Reabilitação de brownfields para fins habitacionais
O déficit habitacional no Brasil, o crescimento econômico e a desvalorização de antigos terrenos industriais possibilitaram, concomitante à permissão na legislação para mudança de uso do solo, grandes investimentos par…
O déficit habitacional no Brasil, o crescimento econômico e a desvalorização de antigos terrenos industriais possibilitaram, concomitante à permissão na legislação para mudança de uso do solo, grandes investimentos para criação de novos empreendimentos habitacionais, principalmente em terrenos que possuíam algum potencial de contaminação.
Desse modo, é possível ver em São Paulo que os empreendimentos de médio e alto padrão instalados em áreas valorizadas são os responsáveis pelos custos de investigação e principalmente remediação de áreas contaminadas. Enquanto que na periferia da cidade, especialmente nas edificações populares, a realidade é diferente. Com isso, a não revitalização dessas áreas degradadas e/ou contaminadas provocam descontinuidades no tecido urbano, contribuindo para a desvalorização, não somente de sua área, mas também para seu entorno.
A existência de contaminação pode ser traduzida também como sinônimo de desvalorização e, em muitas situações, a recuperação da área e o tempo necessário para executá-la podem implicar custos consideráveis e incompatíveis com aqueles que o mercado requer para ter um investimento rentável no menor prazo possível.
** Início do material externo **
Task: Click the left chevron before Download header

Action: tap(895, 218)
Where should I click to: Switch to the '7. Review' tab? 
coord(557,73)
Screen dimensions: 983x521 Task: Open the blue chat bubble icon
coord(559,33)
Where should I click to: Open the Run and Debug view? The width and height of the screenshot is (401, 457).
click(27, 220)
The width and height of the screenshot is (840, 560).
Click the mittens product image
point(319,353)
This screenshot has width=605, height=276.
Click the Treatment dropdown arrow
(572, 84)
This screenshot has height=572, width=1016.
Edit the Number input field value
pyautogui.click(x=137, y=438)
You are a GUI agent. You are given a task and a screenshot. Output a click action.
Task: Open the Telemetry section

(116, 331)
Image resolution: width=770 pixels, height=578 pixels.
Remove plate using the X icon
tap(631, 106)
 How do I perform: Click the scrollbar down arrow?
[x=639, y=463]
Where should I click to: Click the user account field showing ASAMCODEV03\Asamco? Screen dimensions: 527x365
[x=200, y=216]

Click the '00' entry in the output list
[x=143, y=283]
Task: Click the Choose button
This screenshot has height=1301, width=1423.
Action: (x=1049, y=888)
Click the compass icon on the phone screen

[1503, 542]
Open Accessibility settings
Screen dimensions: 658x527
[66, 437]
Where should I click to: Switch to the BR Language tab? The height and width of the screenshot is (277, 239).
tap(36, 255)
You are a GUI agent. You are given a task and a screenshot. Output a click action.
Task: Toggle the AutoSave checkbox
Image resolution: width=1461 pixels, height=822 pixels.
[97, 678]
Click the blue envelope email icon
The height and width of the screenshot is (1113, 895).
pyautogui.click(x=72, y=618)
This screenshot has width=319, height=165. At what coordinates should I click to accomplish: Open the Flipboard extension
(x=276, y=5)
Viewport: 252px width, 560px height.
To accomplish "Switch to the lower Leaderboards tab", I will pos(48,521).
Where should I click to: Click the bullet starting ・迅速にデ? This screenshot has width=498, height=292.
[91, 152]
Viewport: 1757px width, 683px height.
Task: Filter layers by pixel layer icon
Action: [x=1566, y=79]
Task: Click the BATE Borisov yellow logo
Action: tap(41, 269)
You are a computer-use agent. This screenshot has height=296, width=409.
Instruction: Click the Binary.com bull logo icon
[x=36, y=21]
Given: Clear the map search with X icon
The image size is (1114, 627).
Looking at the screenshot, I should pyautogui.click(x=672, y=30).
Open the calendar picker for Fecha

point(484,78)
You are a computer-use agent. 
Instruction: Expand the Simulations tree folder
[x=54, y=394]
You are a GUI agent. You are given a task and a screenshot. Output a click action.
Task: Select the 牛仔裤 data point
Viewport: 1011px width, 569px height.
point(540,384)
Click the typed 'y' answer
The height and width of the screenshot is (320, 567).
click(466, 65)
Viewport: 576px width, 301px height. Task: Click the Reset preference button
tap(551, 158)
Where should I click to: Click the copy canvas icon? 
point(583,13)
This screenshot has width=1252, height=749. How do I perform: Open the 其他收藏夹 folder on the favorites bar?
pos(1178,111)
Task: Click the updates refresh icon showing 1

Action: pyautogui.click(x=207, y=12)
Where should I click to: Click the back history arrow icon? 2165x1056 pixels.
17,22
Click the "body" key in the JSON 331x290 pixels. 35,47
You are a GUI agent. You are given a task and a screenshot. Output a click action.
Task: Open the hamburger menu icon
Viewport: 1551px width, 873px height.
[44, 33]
Isso significa que os brownfields são um recurso e uma responsabilidade – recurso porque existe uma infraestrutura que pode ser reaproveitada; e uma responsabilidade por causas dos problemas ambientais.
No cenário internacional, é possível perceber que a revitalização depende não somente dos investimentos privados e da dinâmica do mercado, mas também dos investimentos públicos. A revitalização das áreas contaminadas pode se basear em instrumentos tributários e urbanísticos não necessariamente incluídos no Estatuto da Cidade.
Para tanto, exemplos para esses instrumentos podem ser divididos em três tipos: os localizados em terrenos com interesse do mercado imobiliário e possibilidade de aplicação das parcerias público-privadas; áreas sem interesse do mercado nas quais o poder público deve ser indutor da intervenção necessária; e locais onde é necessária a aplicação de instrumentos de coerção.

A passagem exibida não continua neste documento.